It has become virtually impossible for the “common man” to run for office.  But, you will find many who suggest if you are not a successful businessman or corporate executive or college prof you need to stay away from elected office.  I’ve seen e-mails, recently, suggesting there needs to be a movement to raise the voting age in America to 27.  This would eliminate the “elite” having to put up with young marrieds and college age kids daring to elect someone who would see things from their perspective.

How many employers would allow an employee to take time off to attend all the meetings/sessions/activities required of even a City Commissioner?  Large corporations, banks, universities… Not many small businesses.

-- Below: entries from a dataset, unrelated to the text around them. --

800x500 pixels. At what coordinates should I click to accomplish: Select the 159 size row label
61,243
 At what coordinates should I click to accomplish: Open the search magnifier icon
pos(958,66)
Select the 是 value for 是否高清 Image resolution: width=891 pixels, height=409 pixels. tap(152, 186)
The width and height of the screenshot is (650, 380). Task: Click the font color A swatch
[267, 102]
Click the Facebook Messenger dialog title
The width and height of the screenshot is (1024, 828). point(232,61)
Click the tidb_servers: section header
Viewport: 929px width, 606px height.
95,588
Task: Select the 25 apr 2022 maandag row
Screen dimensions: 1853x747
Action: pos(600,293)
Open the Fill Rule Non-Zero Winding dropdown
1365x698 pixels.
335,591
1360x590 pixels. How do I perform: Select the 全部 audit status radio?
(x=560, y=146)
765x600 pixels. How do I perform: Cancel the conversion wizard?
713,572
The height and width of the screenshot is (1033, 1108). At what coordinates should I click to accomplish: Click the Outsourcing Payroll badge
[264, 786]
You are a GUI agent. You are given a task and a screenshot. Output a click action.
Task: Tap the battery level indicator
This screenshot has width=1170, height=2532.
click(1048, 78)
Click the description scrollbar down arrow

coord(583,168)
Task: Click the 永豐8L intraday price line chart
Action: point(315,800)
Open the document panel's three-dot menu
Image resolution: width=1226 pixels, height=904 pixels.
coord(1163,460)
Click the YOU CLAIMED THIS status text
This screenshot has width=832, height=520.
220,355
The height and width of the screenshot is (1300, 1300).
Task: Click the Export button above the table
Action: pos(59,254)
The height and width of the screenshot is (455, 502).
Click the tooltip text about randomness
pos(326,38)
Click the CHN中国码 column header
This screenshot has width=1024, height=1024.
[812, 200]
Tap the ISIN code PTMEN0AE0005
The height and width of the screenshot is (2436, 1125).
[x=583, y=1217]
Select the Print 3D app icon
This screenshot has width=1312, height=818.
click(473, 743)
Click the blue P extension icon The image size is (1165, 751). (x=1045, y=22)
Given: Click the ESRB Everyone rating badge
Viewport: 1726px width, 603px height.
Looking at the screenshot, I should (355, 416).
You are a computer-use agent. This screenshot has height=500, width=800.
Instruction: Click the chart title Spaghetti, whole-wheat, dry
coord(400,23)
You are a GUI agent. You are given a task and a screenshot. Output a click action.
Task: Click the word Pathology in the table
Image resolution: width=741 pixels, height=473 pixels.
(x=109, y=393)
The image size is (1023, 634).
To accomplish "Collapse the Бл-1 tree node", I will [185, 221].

You are correct about the gender and age issue.  Military veterans??  Since the draft was abolished, few of the weathiest’s have served.  They go to college and on into coporate careers.  Those choosing a career in the military are mobile and deployable.  Not good candidates for elected office.  Upon retirement, many have to find a second career to make ends meet.  And… not you’re back in the “over 50” crowd.

You will never again see a Lincoln come from a log cabin and walk into the White House.  He doesn’t have the money.  We are very close to electing a billionaire to the Presidency.  This candidate and his wife were handed a million dollars as a wedding gift from his wealthy father.  He lives off his investment income and has most of the money “hidden” in overseas accounts to take advantage of tax dodges.  Most people who have campaign signs in their front yards wouldn’t be allowed to step foot in his front yard. 

I’m 66 years old.  The energy to change it has passed me by.  Where is that younger generation?  Why aren’t they raising motivating their age group to put forth candidates, support them, and go to the polls????  If a fraction of the dollars spent by the college aged kids for beer on Faux Patty’s Day was put into a political campaign, you could begin to make some of the changes….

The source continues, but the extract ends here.